N. 01871/2026 REG.RIC.
REPUBBLICA ITALIANA
IN NOME DEL POPOLO ITALIANO
Il Tribunale Amministrativo Regionale per il Lazio
(Sezione Quarta Bis)
ha pronunciato la presente
SENTENZA
sul ricorso numero di registro generale 1871 del 2026, proposto da
AE RI, rappresentata e difesa dagli avvocati Gaetano Antonio Cosenza, Stefano Cuomo, con domicilio digitale come da PEC da Registri di Giustizia;
contro
Ministero dell'Istruzione e del Merito, in persona del legale rappresentante pro tempore, rappresentato e difeso dall'Avvocatura Generale dello Stato, domiciliataria ex lege in Roma, via dei Portoghesi, n. 12;
Ministero dell’Università e della Ricerca, non costituito in giudizio;
Per l’esecuzione
della sentenza del Tar Lazio, sede di Roma pubblicata il 19/09/2023, resa a definizione del procedimento R.G. n. 15028/2022;
Visti il ricorso e i relativi allegati;
Visto l'atto di costituzione in giudizio di Ministero dell'Istruzione e del Merito;
Visto l'art. 114 cod. proc. amm.;
Visti tutti gli atti della causa;
Relatore nella camera di consiglio del giorno 22 aprile 2026 il dott.

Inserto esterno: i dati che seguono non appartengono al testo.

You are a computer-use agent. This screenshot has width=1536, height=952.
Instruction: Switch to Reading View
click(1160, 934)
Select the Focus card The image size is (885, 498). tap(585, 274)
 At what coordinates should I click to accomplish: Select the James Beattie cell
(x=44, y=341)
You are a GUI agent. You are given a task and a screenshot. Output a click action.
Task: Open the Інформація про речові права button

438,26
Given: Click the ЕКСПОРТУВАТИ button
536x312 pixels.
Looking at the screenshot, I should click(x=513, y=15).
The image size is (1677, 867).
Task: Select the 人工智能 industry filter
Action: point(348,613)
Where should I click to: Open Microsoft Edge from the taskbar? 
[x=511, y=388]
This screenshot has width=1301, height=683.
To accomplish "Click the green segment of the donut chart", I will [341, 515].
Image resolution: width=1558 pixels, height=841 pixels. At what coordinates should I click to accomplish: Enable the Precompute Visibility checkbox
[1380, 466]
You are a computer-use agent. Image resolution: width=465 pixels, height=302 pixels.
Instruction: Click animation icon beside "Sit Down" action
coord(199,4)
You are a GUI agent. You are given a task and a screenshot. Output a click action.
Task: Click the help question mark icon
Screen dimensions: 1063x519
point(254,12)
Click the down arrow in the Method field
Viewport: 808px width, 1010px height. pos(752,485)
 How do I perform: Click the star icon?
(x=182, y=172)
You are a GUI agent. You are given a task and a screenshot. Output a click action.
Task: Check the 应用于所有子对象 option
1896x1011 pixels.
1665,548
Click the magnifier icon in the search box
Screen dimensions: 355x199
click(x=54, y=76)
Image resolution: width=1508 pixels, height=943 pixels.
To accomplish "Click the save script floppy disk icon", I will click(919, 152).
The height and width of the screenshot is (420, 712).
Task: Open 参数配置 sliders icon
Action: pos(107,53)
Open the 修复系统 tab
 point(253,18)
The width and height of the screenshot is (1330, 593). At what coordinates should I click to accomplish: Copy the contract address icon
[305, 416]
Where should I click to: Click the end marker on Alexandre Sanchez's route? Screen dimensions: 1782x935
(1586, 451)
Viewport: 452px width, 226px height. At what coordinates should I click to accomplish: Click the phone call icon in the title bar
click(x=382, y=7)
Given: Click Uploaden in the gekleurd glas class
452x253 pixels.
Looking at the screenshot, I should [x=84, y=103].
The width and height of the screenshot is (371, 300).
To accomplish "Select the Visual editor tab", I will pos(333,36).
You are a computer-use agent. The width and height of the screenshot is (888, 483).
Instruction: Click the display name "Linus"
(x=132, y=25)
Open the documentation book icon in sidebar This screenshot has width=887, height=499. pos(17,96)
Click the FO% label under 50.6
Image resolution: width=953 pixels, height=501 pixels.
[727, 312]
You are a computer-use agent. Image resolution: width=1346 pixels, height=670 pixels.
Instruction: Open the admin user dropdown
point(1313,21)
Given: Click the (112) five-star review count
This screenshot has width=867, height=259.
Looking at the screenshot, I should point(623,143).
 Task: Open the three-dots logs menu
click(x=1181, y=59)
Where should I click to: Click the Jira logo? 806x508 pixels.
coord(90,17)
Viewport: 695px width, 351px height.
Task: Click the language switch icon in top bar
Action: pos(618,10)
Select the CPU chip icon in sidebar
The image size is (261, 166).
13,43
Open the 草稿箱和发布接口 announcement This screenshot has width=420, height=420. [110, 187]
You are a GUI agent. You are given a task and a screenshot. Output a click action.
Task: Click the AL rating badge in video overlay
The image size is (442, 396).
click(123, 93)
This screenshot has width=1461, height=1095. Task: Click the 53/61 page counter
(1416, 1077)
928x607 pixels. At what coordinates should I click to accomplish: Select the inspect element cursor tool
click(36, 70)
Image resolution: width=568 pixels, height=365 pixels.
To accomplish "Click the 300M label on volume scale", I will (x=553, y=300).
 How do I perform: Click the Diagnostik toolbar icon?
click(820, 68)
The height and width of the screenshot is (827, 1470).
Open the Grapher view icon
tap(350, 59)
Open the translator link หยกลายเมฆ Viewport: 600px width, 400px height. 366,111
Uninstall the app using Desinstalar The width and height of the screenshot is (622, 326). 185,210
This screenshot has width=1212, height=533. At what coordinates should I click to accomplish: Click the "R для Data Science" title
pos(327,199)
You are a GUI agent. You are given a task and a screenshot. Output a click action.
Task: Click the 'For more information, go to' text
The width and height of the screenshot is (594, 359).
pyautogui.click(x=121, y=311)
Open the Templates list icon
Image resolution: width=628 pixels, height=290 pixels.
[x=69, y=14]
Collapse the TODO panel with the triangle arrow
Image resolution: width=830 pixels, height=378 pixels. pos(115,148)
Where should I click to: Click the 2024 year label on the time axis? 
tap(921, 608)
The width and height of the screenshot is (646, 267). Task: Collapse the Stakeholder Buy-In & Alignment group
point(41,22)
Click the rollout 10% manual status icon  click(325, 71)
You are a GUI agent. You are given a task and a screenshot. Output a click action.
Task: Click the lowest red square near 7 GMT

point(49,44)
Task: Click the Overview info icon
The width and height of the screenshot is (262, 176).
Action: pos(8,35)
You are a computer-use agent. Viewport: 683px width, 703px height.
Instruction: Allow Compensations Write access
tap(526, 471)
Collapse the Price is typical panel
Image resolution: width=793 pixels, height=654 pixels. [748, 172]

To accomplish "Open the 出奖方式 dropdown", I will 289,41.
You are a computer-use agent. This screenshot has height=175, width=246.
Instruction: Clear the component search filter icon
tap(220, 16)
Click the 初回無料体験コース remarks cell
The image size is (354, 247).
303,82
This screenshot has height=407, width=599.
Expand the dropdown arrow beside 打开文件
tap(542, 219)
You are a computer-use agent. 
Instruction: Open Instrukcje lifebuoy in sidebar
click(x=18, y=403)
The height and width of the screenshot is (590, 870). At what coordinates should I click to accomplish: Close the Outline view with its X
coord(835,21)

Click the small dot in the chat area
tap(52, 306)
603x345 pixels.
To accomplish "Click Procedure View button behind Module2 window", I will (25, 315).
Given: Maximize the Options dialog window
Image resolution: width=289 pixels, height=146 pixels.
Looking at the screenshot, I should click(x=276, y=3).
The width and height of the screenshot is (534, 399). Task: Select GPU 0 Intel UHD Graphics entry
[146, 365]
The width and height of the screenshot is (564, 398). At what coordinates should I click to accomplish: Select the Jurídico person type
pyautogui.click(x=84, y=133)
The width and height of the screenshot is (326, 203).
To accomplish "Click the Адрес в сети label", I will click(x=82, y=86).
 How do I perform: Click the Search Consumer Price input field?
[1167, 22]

Marco UR e uditi per le parti i difensori come specificato nel verbale;
Ritenuto e considerato in fatto e diritto quanto segue.
TT e IT
1. Con il ricorso introduttivo parte ricorrente ha premesso quanto segue: con sentenza n. 13905 del 19 settembre 2023 questo Tribunale ha accolto la domanda proposta dalla ricorrente volta all’accertamento dell’illegittimità del silenzio del Ministero dell’Istruzione e del Merito nel procedimento avente ad oggetto la domanda di riconoscimento del titolo sul sostegno conseguito in Romania; dopo la sentenza l’amministrazione è rimasta inerte; la predetta sentenza è passata in giudicato, come rilevabile dall’allegato certificato del TAR (doc. 3).
2. La ricorrente ha quindi chiesto al Tribunale di ordinare all’amministrazione di ottemperare alla sentenza, provvedendo all’esame dell’istanza, e di nominare un commissario ad acta per il caso di perdurante inerzia del Ministero.
3. Il Dicastero si è costituito in giudizio con atto di mero stile.
4. All’udienza del 22 aprile 2026 la causa è stata trattenuta in decisione.
5. Il ricorso merita accoglimento.
Con la richiamata sentenza n. 13905/2023 questo Tribunale ha ordinato al Ministero dell’Istruzione e del Merito di adottare tutte le determinazioni previste dalla legge in ordine all’istanza di parte ricorrente, nel termine di 90 giorni dalla comunicazione in via amministrativa della sentenza.
A fronte dell’allegato inadempimento di parte resistente, l’Amministrazione non ha fornito chiarimenti o indicazioni in relazione all’esecuzione della sentenza né ha fornito alcuna giustificazione in merito all’inerzia serbata.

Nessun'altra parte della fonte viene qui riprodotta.